Highlights & Insights

  • Visual Encoders as Semantic Anchors: This is an ingenious design—instead of forcing the visual encoder to learn new things, it leverages its existing structured representation as a "coordinate system" for LLM reasoning. This avoids the instability of learning a latent space from scratch, achieving a true plug-and-play effect.
  • Visual Analyzability of Reasoning: Unlike other latent space reasoning methods, RoT's latent tokens can be visualized by mapping them back to the visual space, making "black-box reasoning" traceable again.
  • Text→Image→Embedding Information Bottleneck: The rendering process itself serves as a natural information bottleneck, forcing the LLM to learn the core structure of reasoning rather than surface-level tokens.
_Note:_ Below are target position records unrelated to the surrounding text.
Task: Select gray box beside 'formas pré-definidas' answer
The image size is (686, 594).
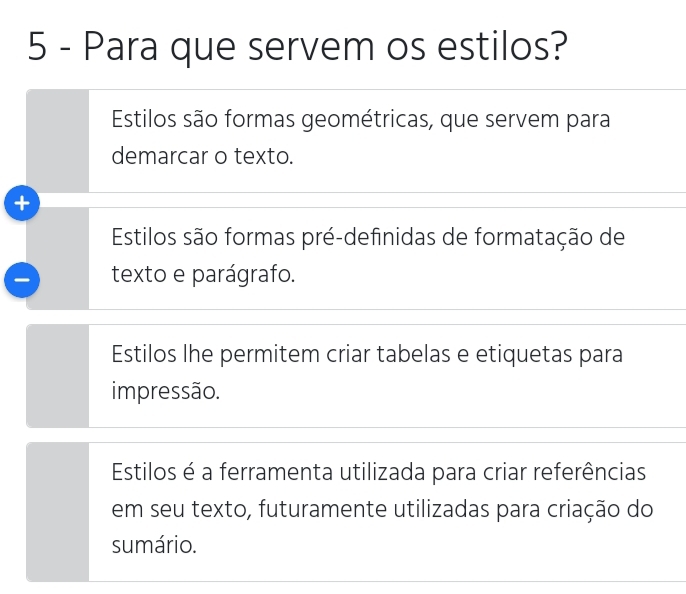Action: (58, 257)
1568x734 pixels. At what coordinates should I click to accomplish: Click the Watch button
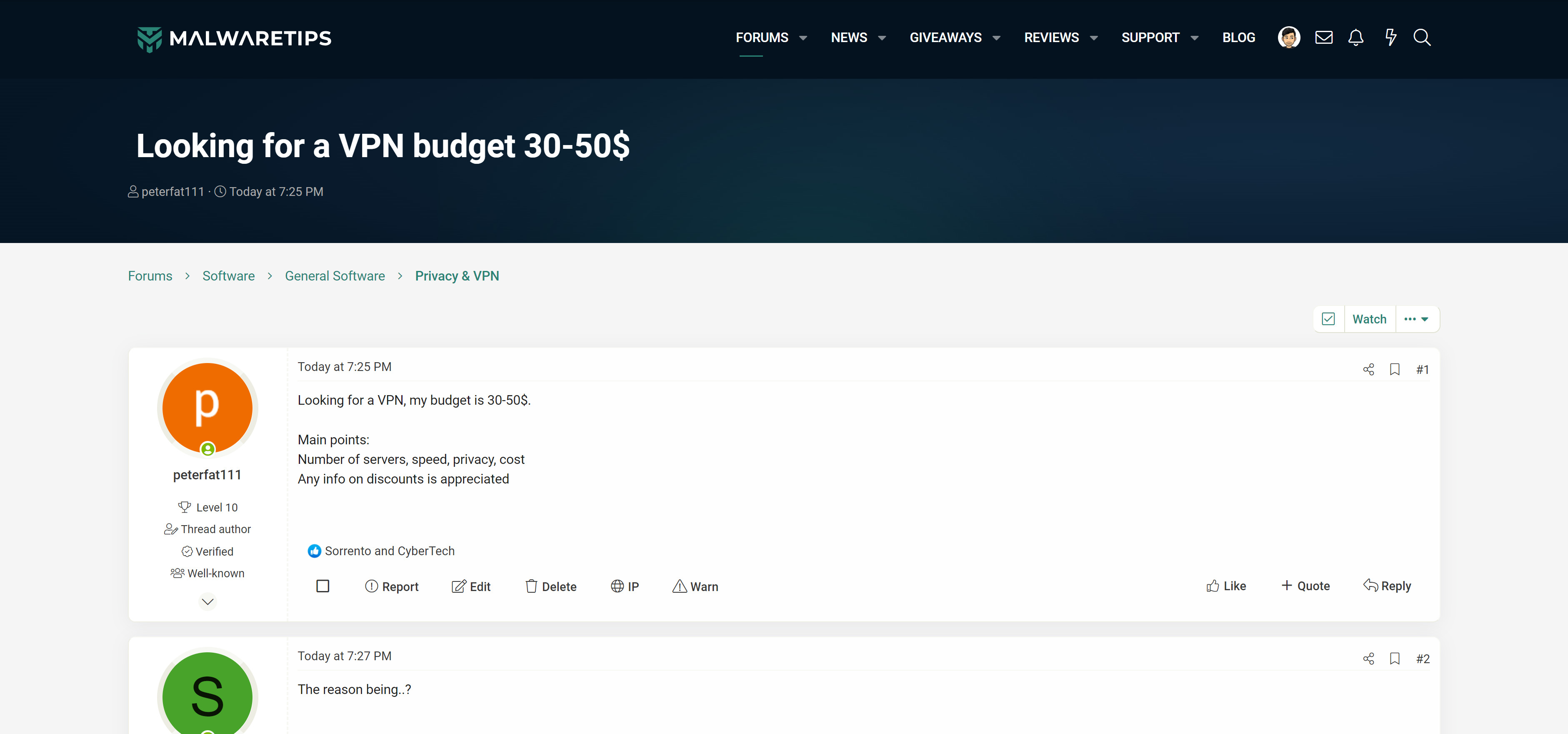[x=1369, y=319]
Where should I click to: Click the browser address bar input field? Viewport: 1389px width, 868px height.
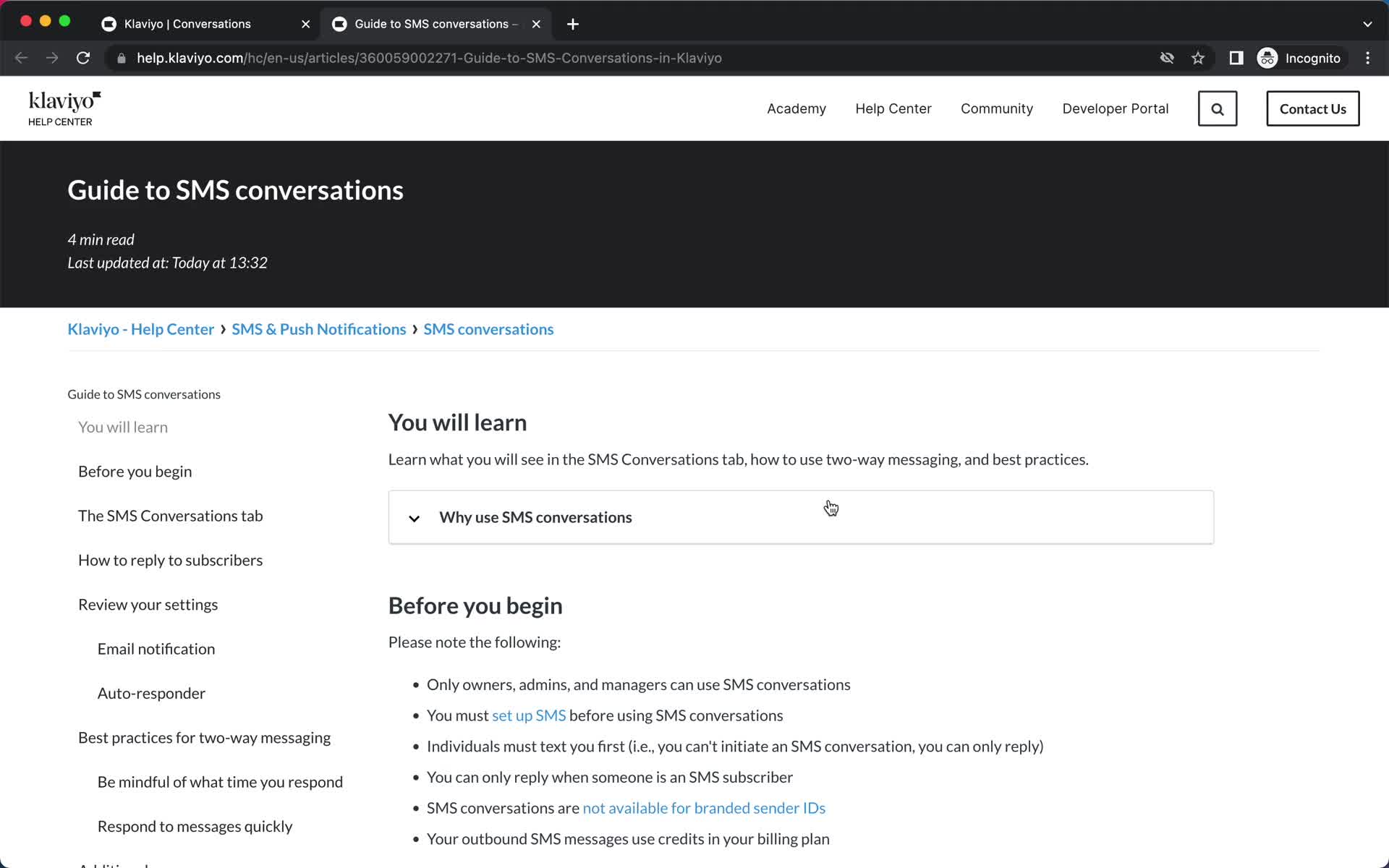tap(429, 58)
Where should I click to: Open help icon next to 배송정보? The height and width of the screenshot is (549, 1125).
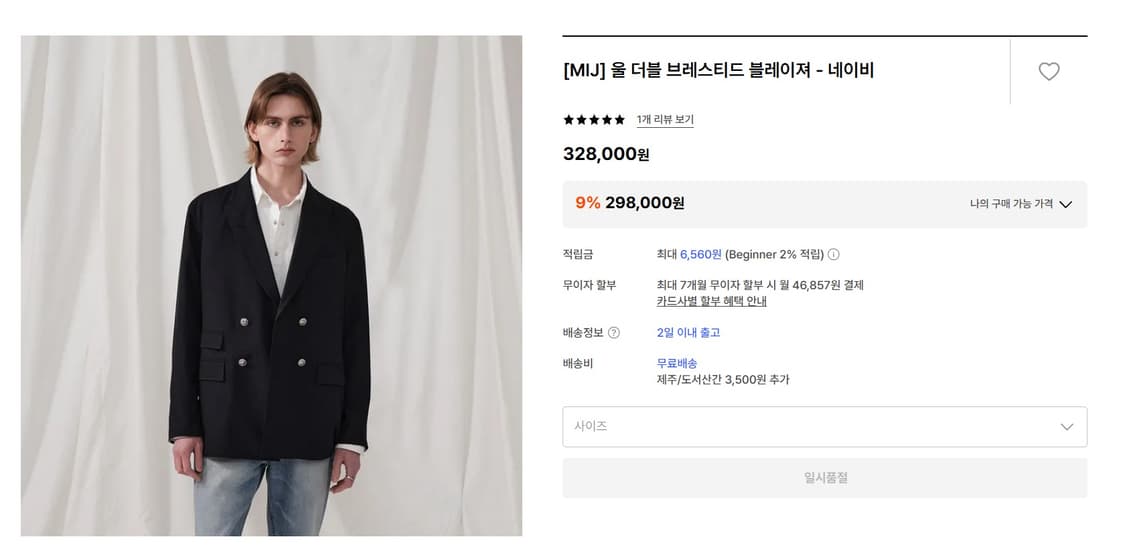(x=613, y=332)
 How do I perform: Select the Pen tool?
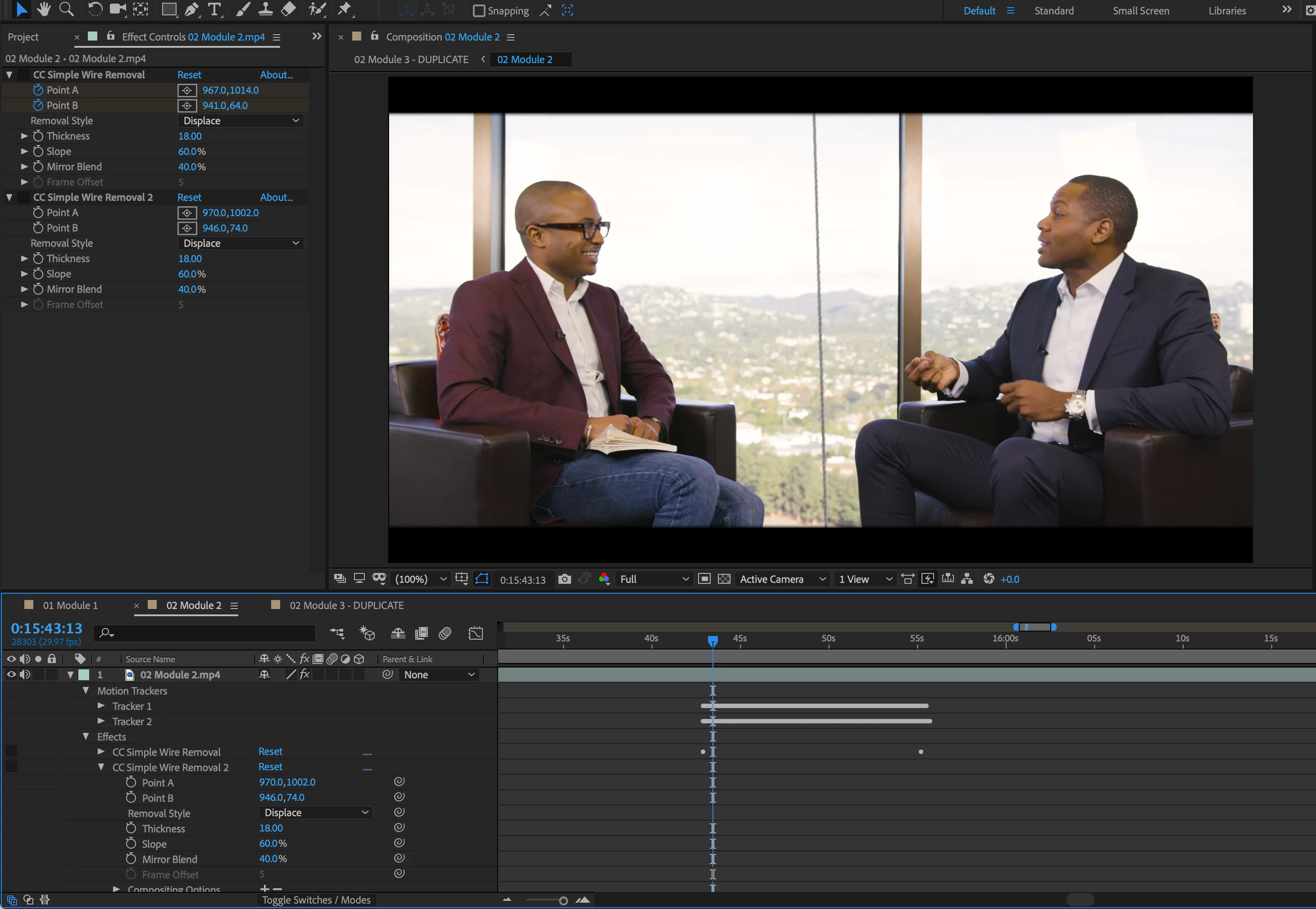coord(191,9)
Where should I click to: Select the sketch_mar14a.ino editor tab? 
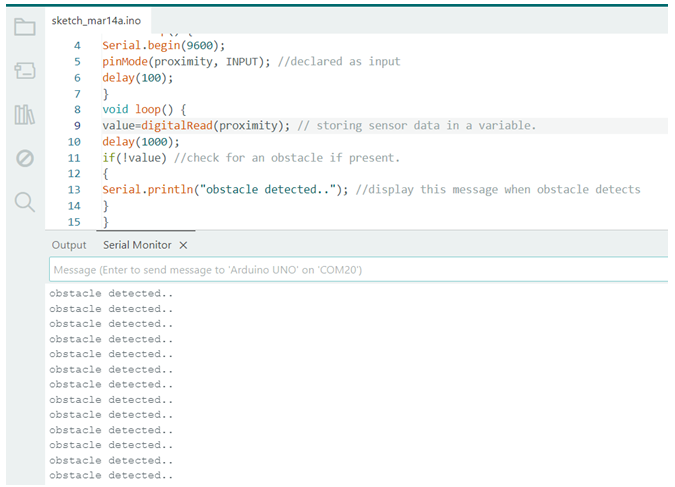pos(94,21)
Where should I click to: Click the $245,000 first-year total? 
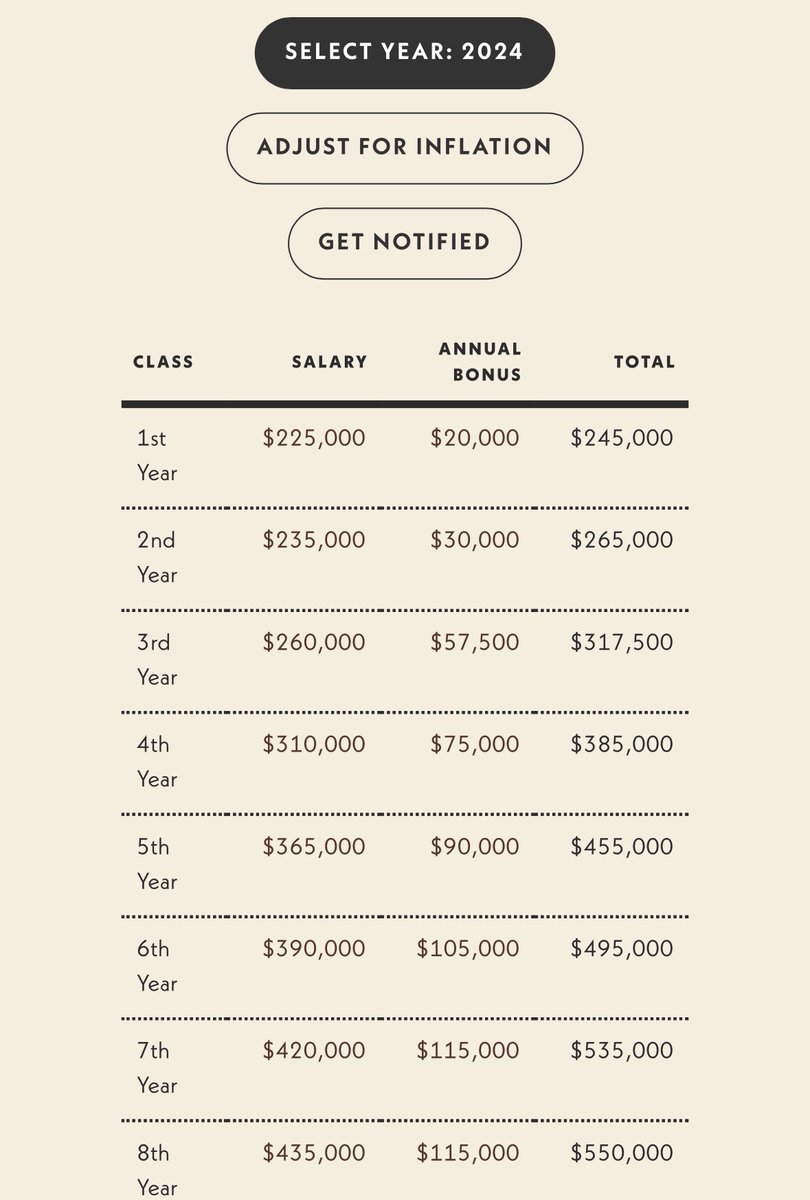coord(622,438)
This concept is transferable to other compression scenarios.

Limitations & Future Work

  • Accuracy gap: A significant gap remains compared to explicit CoT (GSM8k-Aug: 37.8% vs 81.2%), suggesting the expressive capacity of the visual latent space is limited for high-difficulty tasks.
  • Fixed token budget: Using 32/64 tokens is inflexible; different problem difficulties require reasoning chains of varying lengths.
  • Dependency on encoder quality: The quality of the pre-trained visual encoder directly affects alignment performance.
  • Future directions: Exploring dynamic token budget allocation, multi-resolution rendering, and combining with RL to optimize reasoning chain quality.
  • vs Coconut/CODI: Coconut and CODI compress reasoning in pure language latent spaces but lack intermediate supervision; RoT provides structured supervision through visual anchors, leading to better OOD generalization.
  • vs CoLaR: CoLaR uses dynamic compression in language latent space. While average efficiency is similar, RoT shows a clear advantage on OOD datasets (SVAMP: 72.7% vs 57.7%), demonstrating the value of visual priors.

Rating

  • Novelty: ⭐⭐⭐⭐⭐ Paradigm-level innovation by rendering CoT as images for visual latent reasoning.
  • Experimental Thoroughness: ⭐⭐⭐⭐ Evaluated across multiple models and datasets with solid ablation, though gaps in high-difficulty tasks remain.
  • Writing Quality: ⭐⭐⭐⭐ Clear diagrams, well-defined methods, and logically consistent two-stage framework.
  • Value: ⭐⭐⭐⭐ Opens a new direction for visual latent reasoning, though utility is currently limited by the accuracy gap.